Inilah Kisah Sapi dari Megelanq

Inilah Kisah Sapi dari Megelanq
Inilah Kisah Sapi dari Megelanq (Foto : )
Setelah mendengar penjelasan dari Sang Marbot Langit, rakyat kampung Kenyot spontan bersyukur, wuasyuuu …  Mengapa?
Begini ceritanya, Kabar beredar semarak gegap gempita. Kabar langit telah tiba. Marbot Langit turun dari pertapaannya di pusat gempa, Epicentrum. Rakyat kampung Kenyot hingar binger. Berbinar kala mendapat info kalau sapi betina dari Megelanq lebih lincah semangat, sangat bohay sehat, juga menghasilkan banyak susu karena teteknya montok, dan putingnya pas segenggaman. Pasar di ngarai Embut penuh sesak. Rakyat beramai-ramai membeli, berinvestasi. Sapi betina dari Megelanq.

Megelanq adalah daerah subur di lembah Sapto Argo. Tujuh Gunung Api. Tujuh gunung itu adalah Gunung Merapi, Gunung Merbabu, Gunung Sumbing, Gunung Sindoro, Gunung Telomoyo, Gunung Prahu dan Gunung Andong. Penuh mistik dan misteri.  

Hari pasaran silih berganti. Saat musim kawin pun tiba. Lapangan kampung disulap jadi ajang hajat kawinan sapi. Semua rakyat berharap sapi-sapi betina mereka akan berbiak hingga bisa menaikkan pendapatan mereka dari penjualan susu kualitas tinggi.

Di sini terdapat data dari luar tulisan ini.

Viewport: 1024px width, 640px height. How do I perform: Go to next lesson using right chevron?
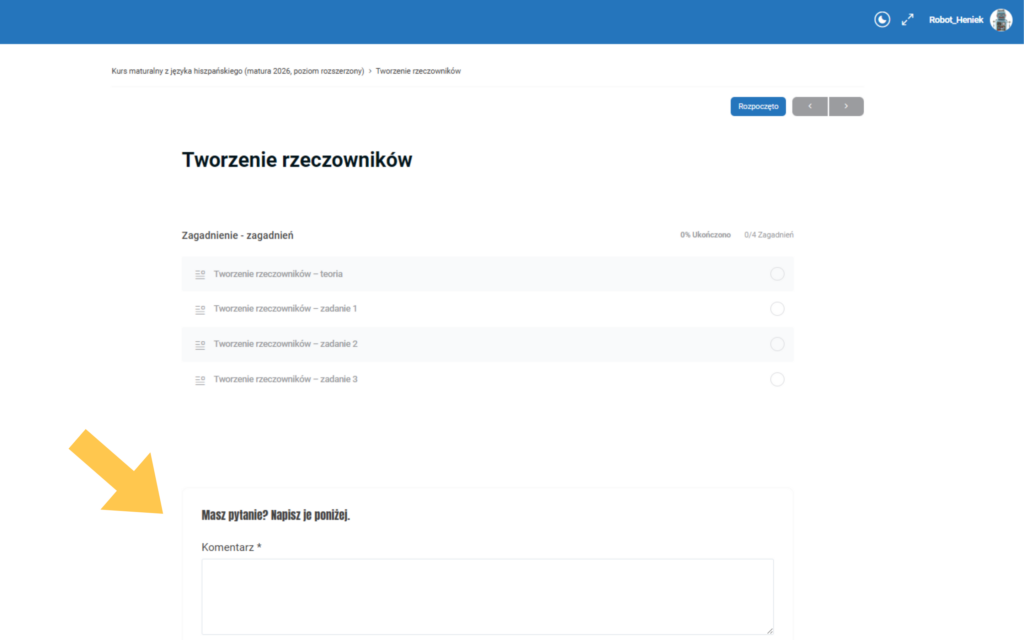(x=846, y=106)
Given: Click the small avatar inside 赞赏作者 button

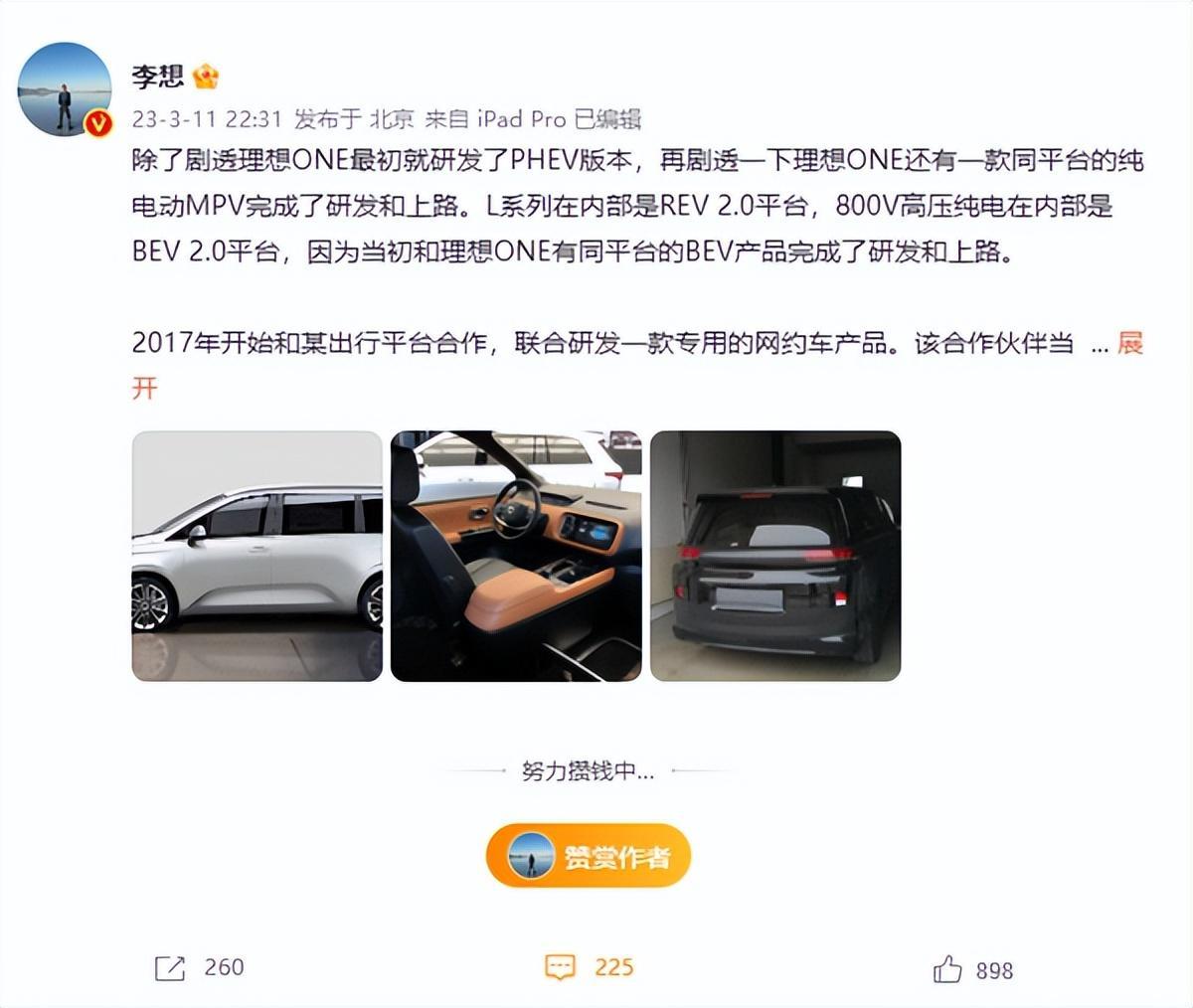Looking at the screenshot, I should 531,856.
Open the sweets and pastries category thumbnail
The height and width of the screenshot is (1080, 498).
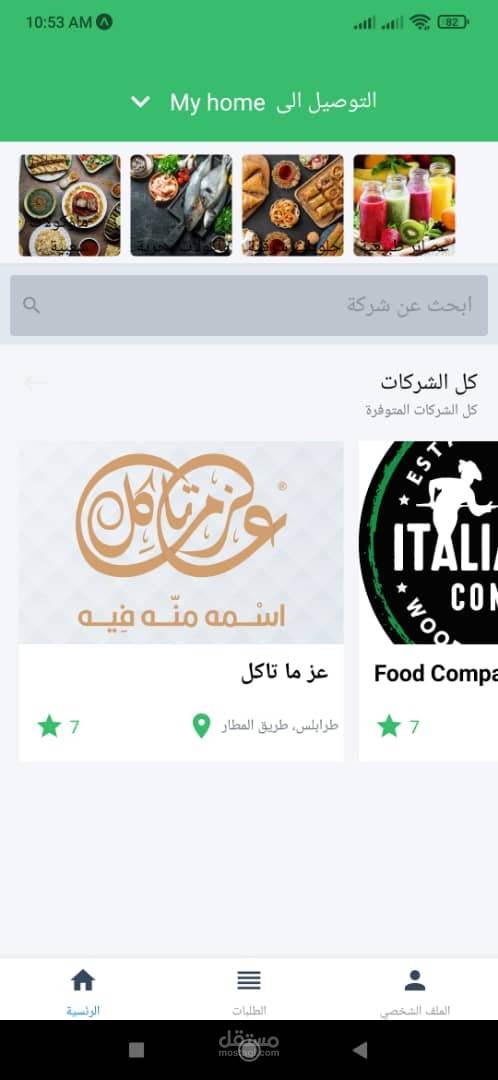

Kualitas susu sapi dari kampong Kenyot sudah kondang di seantero negeri. Cita rasanya berbeda dari susu sapi daerah lain. Legit dan ada sejumput madu tawon vespa jika dicecap. Biasa dicari para pria yang punya masalah kejantanan, atau wanita yang ingin lebih awet muda. Juga jadi buruan para praktisi pijat.

Siang itu matahari bersinar cerah, kadar teriknya setengah hangat. Cuaca yang pas untuk kawin, manusia maupun sapi. Berbondong-bondong rakyat membawa sapi-sapi betina itu ke lapangan. Di sana seekor sapi jantan sudah menunggu. Sapi ini milik Sang Marbot Langit, Mbah Sastro. Doa-doa dipanjatkan kiai, pastor dan pandita. Sementara di ujung sana kepul asap dupa, kemenyan, gaharu maupun cendara semerbak mewangi. Mbah Sastro sembahyang pada semesta. Semoga sapi jantan miliknya mampu mengimpoi dengan gagah berani sapi-sapi betina itu. Usai sembahyang, Marbot Langit ini pulang ke Rumah Bacot. Work From Home! Adalah Jagatnatha nama sapi jantan itu. Gagah perkasa. Elok rupawan. Tak pernah ada seekor sapi betina yang menolak ditungganginya.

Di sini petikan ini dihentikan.